REQUIRED WORK = Every line in the following data that has "computer" counts toward the total; state that total alone.
^^^^^^^^^^^^^^^^
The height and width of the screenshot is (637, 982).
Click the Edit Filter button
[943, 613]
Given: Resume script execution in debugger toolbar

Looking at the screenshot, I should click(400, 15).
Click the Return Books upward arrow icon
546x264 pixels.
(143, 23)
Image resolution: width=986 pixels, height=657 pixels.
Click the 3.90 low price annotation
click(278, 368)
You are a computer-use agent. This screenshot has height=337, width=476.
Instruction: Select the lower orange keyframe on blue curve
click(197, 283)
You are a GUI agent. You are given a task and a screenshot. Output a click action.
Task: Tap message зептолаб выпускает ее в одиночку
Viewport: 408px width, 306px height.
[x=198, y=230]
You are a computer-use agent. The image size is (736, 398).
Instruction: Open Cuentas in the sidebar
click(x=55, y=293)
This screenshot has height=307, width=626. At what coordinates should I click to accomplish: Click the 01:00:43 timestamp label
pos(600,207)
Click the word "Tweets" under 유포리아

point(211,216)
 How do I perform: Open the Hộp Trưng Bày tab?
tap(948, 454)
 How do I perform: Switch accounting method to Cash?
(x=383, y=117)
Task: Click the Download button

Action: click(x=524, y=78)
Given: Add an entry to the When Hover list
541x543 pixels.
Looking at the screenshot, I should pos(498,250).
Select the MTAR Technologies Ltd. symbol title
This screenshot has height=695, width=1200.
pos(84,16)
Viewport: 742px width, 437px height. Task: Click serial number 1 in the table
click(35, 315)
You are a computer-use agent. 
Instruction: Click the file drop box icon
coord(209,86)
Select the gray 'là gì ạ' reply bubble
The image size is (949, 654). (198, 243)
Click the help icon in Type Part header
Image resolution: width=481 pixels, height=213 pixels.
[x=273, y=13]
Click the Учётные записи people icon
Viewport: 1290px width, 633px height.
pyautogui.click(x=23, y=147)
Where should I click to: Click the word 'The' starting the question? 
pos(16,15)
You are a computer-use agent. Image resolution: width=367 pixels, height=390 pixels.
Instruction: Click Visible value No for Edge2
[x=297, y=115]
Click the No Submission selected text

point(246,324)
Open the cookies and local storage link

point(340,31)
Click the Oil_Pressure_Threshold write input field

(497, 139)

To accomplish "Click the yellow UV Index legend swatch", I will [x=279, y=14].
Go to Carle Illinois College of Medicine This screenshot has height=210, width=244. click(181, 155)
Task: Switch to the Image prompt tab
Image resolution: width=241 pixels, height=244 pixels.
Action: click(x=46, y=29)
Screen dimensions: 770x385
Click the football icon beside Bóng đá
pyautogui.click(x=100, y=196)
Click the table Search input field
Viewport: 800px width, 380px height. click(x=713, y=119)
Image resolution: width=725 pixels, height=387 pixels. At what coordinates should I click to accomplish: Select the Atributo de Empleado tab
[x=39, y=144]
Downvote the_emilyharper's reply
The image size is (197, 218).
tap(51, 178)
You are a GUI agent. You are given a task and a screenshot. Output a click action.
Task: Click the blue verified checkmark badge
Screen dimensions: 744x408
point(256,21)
^^^^^^^^^^^^^^^^
ANSWER SECTION = 4